Когда уехали родители, пошла Татьяна на кухню — посуду мыть. Хоть бы не расплакалась. Я, когда ее слезы вижу, теряюсь. Когда Татьяна плачет (слава Богу, редко!), никакие внушения уже не помогают. Ей нужно время дать, чтобы со слезами горечь вышла, как у Кая — осколок зеркала. А мне что делать? Вот и сижу рядом, мучаюсь своей бесполезностью — и жду. Нет, сейчас вроде держится. Голову опустила над мойкой, плечи понурила — возит мочалкой по тарелкам и вздыхает. Да позвонит эта Марина сегодня или нет?
Позвонила. Черт, придется-таки из дому выбираться! Не хочется, но вот Татьяна, как я вижу, повеселела. Может, она и права. Может, и не нужно сейчас в четырех стенах сидеть. Лучше на свежий воздух выбраться — там солнце светит, природа оживает, самому жить хочется. Ну и что, что в троллейбусе трястись придется? Это же — не на работу ехать, в толкучке.
Татьяна даже переодеваться толком не стала. Вместо спортивных штанов джинсы натянула, кроссовки, куртку натянула — и… застряла у зеркала. Вообще-то, она в него мельком глянула, по привычке, уже на выходе, но лицо свое — до совершенства не доведенное — заметила. Если она утром, у себя дома, переживала, что не одета и не накрашена, то уж на улицу в таком виде выйти… Сняла куртку, косметичку вытащила. В общем, задержались мы. Сегодня она ограничилась скромной боевой раскраской: такую наносят не перед выходом на тропу войны, а перед встречей с вождем соседнего племени по поводу обсуждения спорных границ. Снова надела куртку — и бегом на улицу. Даже не застегнулась. Что-то я переборщил с мыслями о свежем воздухе и замечательной погоде.

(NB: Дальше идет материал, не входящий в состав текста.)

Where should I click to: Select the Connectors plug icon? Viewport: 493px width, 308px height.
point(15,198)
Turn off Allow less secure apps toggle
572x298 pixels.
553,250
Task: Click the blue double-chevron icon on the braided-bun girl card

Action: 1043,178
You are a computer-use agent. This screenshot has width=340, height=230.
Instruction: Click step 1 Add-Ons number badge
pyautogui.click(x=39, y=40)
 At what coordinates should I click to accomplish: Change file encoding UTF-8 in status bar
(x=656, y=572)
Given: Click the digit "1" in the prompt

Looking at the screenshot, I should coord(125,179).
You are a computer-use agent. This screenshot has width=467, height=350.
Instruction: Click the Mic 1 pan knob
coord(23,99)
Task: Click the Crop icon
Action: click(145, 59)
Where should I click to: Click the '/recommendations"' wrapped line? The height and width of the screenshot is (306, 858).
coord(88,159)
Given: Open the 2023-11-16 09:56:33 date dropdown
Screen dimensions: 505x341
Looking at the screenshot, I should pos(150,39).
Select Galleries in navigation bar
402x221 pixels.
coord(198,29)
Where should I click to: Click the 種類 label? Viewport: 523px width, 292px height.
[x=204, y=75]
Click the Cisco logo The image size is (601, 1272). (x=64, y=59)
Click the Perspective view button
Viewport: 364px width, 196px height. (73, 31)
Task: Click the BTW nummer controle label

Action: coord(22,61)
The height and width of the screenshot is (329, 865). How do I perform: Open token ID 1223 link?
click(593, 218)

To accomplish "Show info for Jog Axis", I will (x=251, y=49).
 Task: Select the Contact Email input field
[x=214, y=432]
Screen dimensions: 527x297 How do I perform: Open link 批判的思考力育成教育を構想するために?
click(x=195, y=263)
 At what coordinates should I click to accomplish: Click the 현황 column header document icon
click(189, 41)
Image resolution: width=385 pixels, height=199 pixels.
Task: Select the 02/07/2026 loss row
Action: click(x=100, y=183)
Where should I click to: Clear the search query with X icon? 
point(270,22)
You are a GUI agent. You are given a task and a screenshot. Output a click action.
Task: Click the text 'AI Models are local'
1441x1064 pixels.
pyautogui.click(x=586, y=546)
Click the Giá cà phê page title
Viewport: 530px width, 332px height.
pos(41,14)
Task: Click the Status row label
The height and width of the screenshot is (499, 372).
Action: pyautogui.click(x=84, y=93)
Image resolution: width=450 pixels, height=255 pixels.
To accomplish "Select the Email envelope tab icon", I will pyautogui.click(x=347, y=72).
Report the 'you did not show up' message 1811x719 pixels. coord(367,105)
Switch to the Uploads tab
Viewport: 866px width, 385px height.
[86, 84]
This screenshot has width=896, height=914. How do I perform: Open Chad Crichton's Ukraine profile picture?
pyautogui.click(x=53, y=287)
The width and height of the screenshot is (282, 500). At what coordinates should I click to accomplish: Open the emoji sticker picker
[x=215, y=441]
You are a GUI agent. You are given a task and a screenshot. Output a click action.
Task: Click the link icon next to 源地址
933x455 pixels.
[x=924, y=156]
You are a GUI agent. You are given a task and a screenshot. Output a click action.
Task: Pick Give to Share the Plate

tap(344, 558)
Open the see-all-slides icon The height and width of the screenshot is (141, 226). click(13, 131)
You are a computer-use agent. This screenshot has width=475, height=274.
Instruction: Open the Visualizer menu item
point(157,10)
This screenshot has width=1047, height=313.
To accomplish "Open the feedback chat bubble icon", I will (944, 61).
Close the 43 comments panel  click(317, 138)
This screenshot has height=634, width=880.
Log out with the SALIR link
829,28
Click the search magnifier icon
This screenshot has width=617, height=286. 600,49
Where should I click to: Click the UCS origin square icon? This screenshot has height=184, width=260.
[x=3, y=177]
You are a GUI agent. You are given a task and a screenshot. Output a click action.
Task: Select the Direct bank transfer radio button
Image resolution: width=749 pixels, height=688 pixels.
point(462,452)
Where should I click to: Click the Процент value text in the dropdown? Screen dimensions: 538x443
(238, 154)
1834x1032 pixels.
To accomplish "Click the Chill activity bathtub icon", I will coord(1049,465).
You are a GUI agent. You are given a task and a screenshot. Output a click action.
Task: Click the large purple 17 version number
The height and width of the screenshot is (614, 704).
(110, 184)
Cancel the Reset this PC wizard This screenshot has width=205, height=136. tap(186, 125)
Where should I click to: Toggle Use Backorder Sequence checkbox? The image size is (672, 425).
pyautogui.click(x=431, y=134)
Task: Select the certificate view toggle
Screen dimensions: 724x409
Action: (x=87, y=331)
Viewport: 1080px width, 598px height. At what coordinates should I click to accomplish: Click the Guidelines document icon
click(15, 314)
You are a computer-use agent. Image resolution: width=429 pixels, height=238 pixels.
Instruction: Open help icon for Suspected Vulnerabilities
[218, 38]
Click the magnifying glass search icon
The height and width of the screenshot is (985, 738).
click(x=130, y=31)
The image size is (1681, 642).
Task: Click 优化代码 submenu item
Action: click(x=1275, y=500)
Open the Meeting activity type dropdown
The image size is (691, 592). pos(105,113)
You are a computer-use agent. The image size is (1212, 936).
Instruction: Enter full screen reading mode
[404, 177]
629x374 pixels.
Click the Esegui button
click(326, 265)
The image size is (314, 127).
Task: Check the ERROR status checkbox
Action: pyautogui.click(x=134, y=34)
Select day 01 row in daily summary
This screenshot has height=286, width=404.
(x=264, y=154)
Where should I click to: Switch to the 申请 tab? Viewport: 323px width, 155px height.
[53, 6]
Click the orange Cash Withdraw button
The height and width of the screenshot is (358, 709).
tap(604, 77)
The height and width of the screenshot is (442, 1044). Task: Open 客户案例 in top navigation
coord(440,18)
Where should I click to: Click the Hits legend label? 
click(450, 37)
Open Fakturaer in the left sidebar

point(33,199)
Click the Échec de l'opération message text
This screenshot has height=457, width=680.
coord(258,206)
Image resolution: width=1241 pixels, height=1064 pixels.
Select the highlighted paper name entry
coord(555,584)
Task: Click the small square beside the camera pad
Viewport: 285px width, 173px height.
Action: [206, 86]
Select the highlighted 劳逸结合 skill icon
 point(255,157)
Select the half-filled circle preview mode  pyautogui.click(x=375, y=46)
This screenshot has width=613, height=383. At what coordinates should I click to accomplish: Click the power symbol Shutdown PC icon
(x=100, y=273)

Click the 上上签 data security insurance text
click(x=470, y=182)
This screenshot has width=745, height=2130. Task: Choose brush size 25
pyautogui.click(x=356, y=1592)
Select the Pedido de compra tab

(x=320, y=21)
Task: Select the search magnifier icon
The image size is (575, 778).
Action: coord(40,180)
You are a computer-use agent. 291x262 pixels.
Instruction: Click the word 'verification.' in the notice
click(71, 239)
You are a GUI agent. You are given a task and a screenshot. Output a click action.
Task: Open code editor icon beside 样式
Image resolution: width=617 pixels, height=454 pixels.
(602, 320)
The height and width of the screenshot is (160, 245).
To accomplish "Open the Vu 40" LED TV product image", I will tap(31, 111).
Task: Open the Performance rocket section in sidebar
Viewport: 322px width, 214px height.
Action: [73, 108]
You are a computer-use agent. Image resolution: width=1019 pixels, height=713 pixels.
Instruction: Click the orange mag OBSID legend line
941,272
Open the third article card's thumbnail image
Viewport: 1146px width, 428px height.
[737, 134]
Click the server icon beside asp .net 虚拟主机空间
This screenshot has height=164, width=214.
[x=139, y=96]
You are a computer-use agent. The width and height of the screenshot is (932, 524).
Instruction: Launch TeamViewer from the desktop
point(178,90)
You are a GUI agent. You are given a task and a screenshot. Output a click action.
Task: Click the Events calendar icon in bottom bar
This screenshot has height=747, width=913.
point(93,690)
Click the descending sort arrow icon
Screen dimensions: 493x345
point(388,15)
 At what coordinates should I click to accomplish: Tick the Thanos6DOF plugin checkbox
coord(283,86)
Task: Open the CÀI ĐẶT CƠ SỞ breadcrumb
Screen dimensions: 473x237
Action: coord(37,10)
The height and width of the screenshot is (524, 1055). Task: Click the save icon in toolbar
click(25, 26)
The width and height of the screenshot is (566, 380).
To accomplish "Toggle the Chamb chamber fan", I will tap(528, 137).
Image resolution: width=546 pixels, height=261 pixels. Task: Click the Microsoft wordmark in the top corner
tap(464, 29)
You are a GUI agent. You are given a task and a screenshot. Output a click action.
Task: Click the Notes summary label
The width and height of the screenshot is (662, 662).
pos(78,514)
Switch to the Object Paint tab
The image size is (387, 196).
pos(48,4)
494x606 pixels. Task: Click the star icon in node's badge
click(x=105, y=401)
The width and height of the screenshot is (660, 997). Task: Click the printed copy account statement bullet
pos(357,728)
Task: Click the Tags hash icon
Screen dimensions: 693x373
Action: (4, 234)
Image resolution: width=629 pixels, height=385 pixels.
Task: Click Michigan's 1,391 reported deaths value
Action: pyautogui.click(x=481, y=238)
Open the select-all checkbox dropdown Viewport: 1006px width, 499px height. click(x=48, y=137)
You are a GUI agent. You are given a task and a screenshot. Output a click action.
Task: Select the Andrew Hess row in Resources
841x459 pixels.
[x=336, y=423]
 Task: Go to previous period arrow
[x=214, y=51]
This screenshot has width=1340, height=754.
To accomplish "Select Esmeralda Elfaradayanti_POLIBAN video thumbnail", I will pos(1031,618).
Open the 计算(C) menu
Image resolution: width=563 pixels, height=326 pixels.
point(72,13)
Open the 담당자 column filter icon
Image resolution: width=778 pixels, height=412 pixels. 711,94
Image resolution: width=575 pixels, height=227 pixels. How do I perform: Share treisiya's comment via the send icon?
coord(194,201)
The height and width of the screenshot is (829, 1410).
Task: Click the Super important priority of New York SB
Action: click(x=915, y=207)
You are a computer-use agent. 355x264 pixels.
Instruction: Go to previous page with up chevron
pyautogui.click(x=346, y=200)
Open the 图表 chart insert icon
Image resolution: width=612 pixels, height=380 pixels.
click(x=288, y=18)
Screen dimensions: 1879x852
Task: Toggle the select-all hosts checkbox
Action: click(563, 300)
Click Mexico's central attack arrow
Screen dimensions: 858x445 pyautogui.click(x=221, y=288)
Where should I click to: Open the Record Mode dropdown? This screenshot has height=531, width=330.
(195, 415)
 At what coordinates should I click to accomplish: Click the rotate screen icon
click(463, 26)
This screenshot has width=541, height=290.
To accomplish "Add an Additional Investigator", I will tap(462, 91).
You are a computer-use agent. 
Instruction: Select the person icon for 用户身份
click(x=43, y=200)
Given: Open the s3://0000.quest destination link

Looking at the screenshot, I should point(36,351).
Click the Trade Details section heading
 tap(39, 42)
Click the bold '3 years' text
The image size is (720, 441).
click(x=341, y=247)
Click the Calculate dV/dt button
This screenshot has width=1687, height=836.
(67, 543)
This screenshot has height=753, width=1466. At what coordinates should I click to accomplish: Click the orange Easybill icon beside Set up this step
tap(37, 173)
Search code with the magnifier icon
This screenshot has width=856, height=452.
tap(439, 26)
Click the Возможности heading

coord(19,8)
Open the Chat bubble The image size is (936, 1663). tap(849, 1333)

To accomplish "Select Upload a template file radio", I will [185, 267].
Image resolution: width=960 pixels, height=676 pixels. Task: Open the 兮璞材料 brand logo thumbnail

Да ладно, сегодня действительно тепло, и до троллейбуса — рукой подать. А на обратном пути я уж на нее чем-нибудь дуну.
В троллейбусе было почти пусто. Я сел напротив нее, наискосок, и принялся вновь вчитываться в ее лицо. В окно смотрит, чуть-чуть улыбается — не только губами, но и глазами. Прошла, похоже, обида. Вот умница! Вот за что я ее люблю, так это за умение стряхнуть с себя все горькое и колючее — так осенью деревья листья сбрасывают: тихо, незаметно и никого не задевая. А то есть люди, которые от обид избавляются, как мокрый пес отряхивается: сам-то просох, а вот всех вокруг — забрызгал.
Я почти уверен, что она сейчас о подружках думает. Лицо у нее — не просто задумчивое, а какое-то… вспоминающее. В принципе, это — естественно; к Марине же на встречу едет. Видятся они не часто; на моей памяти встреч таких, наверно, с десяток и было. Больше по телефону разговаривают. Доооолго разговаривают. Не люблю я эти разговоры — мне в них только одна сторона слышна. Их встречи мне больше нравятся. Новостями, конечно, больше Света с Мариной делятся; Татьяна — как обычно — слушает; но временами на них накатывают воспоминания о былых подвигах — и тут у меня появляется шанс еще что-нибудь узнать о Татьянином прошлом.
Об их студенческих приключениях я еще и потому люблю слушать, что никак не могу понять, что же их свело и до сих пор объединяет. Особенно с Мариной. Рядом с Татьяной Света как-то… естественнее смотрится. Имя у нее очень подходящее — Светлана. Прямо не человек, а солнечный зайчик. Ростом примерно с Татьяну, волосы — светлые, короткие и пушистые — во все стороны торчат, как у одуванчика. И на лице у нее все улыбается: и губы, и ямочки на щеках, и глаза: лучики от них расходятся. Пушистый такой колобок сияющий. И с людьми говорит так, словно они — дети. По крайней мере, в моем присутствии. Голоса никогда не повысит, и интонация у нее такая, словно сказку рассказывает. Поговорить она любит, особенно о сыне — и каждая мелочь из его жизни, даже самая незначительная, звучит в ее устах словно чудо невиданное. Татьяна же ее, как обычно, слушает; но по ней видно, что разговоры эти ей не в тягость, как часто бывает с теми, кто с молодыми мамами общается. После встреч со Светой Татьяна моя тоже светится.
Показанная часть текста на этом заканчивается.